**Your instructions**. Find every line in the records that contains the string "screenshot", and copy each one. Match the case exactly.

[Dataset rows]
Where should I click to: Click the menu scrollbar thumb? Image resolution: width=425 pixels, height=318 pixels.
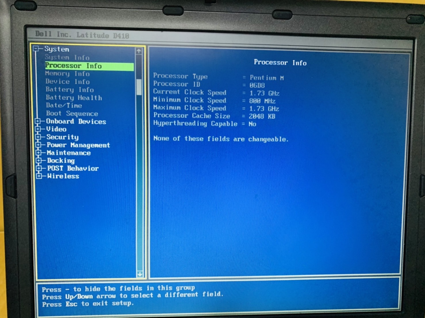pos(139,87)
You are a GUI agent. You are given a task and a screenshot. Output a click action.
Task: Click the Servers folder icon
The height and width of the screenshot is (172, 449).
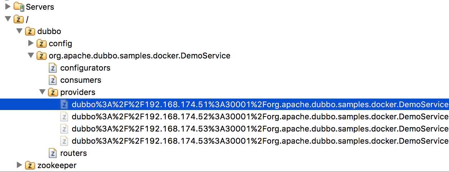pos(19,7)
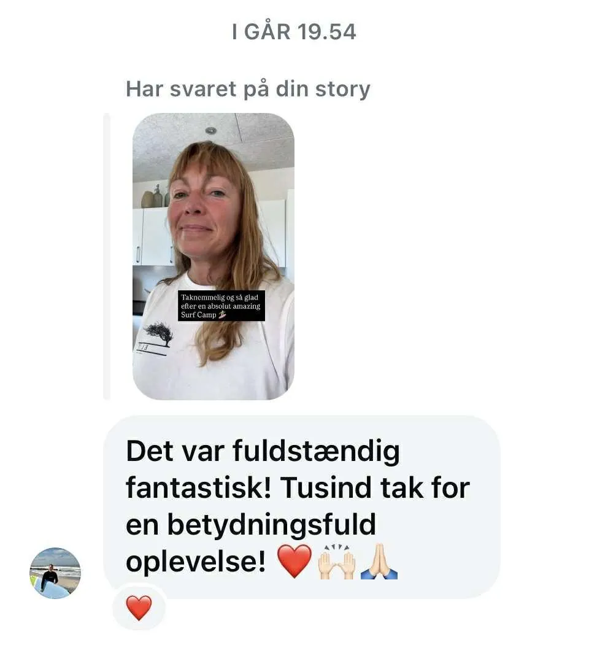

**Solution**.
You are a GUI agent. You are given a task and a screenshot. Output a click action.
The height and width of the screenshot is (172, 449).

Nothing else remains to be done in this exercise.